## [Work to be completed]
Can you rewrite everything from the line containing "You are a computer-use agent. 800x800 pixels." down to the line containing "click(110, 264)", both included, shifting each coordinate in the answers up by 32 and keeping the requests unchanged? Return only those entries.

[Start]

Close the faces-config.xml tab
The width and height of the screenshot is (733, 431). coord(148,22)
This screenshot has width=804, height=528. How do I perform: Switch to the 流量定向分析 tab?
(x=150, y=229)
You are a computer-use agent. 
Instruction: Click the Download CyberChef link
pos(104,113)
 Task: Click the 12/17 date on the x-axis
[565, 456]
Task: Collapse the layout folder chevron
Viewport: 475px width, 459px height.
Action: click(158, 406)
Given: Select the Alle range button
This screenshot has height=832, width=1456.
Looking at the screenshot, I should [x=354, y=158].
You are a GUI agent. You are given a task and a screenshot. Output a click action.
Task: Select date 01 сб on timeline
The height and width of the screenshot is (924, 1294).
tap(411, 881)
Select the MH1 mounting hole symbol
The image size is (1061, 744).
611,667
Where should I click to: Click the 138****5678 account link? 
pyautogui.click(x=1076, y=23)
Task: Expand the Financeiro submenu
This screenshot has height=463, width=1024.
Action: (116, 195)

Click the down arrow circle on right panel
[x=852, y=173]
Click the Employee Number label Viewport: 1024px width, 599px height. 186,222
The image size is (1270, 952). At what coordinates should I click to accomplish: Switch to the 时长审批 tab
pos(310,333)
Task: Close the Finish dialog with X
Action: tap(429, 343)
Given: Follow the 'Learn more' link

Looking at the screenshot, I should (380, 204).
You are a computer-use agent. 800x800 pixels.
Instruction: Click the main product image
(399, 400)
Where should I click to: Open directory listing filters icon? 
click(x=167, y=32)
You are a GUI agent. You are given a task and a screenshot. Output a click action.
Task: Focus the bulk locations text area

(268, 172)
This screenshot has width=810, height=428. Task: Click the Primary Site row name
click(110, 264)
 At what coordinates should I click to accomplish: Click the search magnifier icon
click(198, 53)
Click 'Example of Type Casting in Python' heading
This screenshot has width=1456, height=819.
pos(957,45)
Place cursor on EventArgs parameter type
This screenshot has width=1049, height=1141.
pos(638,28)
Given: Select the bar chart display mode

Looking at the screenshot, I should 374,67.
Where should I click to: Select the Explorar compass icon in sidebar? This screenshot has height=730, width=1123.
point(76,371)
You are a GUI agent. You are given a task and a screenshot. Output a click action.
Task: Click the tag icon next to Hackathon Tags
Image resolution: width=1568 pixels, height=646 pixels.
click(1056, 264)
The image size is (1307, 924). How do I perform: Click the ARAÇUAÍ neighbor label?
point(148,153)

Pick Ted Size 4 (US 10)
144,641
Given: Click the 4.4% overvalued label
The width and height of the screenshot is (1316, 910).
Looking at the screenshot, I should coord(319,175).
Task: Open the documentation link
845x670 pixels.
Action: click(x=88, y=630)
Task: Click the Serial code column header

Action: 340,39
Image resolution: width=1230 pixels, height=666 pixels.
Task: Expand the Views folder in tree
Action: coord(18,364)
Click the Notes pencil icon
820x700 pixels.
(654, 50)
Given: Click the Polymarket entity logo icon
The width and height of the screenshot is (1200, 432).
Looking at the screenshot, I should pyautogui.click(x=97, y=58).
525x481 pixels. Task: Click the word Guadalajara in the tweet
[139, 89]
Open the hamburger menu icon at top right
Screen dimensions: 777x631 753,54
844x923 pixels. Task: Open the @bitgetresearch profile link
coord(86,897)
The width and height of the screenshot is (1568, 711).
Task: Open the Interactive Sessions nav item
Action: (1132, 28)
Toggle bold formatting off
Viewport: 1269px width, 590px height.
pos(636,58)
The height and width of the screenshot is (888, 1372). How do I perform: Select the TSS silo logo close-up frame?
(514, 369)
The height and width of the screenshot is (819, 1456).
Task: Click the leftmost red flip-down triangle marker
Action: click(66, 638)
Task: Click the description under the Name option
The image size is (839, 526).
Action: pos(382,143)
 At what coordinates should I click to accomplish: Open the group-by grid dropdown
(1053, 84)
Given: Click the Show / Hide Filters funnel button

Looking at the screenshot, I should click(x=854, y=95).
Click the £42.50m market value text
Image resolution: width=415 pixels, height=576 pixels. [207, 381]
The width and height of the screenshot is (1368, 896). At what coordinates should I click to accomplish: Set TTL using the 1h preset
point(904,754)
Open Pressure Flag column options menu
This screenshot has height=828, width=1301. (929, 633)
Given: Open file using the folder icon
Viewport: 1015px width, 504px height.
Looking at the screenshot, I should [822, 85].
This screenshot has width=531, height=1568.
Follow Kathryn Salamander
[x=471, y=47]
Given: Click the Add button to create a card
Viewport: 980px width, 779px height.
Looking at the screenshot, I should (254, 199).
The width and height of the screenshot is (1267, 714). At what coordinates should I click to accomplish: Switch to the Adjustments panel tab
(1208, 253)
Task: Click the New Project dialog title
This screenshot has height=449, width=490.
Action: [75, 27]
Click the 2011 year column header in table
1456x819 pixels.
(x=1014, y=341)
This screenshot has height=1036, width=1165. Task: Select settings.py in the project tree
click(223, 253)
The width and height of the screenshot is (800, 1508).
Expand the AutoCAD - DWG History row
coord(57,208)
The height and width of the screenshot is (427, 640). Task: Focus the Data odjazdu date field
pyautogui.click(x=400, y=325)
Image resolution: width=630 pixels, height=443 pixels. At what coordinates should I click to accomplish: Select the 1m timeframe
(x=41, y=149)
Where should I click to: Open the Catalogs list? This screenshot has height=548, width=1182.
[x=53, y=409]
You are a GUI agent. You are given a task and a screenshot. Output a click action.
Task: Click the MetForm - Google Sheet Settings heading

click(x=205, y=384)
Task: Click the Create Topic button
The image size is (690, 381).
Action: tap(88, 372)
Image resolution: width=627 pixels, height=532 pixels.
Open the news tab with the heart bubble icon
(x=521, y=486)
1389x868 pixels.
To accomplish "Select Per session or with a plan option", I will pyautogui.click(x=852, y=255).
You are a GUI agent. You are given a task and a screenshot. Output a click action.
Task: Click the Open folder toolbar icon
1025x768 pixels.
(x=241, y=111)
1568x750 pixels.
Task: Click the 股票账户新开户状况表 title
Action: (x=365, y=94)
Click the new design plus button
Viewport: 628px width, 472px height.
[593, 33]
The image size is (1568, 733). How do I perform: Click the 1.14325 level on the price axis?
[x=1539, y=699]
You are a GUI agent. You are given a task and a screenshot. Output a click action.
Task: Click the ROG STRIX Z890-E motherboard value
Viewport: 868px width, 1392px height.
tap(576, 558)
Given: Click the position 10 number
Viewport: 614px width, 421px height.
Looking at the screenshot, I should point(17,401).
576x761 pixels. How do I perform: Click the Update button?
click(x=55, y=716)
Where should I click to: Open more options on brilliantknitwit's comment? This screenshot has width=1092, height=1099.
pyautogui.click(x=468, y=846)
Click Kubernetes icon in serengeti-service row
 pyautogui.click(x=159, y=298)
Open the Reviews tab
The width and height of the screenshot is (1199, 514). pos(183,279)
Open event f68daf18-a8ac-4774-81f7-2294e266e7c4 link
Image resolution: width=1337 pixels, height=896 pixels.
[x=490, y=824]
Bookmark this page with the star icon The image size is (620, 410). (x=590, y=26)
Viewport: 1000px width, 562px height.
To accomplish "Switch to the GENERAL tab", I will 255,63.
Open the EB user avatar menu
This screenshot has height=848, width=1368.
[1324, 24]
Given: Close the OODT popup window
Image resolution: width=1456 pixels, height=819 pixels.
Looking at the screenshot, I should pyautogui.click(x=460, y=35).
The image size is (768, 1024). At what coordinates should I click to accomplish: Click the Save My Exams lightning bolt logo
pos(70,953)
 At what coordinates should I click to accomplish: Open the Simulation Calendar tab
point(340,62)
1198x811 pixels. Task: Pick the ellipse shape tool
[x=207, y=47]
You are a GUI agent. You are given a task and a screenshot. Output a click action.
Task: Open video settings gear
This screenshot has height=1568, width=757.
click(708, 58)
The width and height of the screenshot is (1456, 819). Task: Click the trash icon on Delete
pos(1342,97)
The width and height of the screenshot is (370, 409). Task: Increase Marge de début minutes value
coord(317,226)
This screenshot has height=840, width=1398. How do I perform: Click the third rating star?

[End]

## [Exercise response]
You are a computer-use agent. 800x800 pixels.
Instruction: Click the main product image
(431, 432)
Where should I click to: Open directory listing filters icon? 
click(x=199, y=64)
You are a GUI agent. You are given a task and a screenshot. Output a click action.
Task: Focus the bulk locations text area

(300, 204)
This screenshot has width=810, height=428. Task: Click the Primary Site row name
click(142, 296)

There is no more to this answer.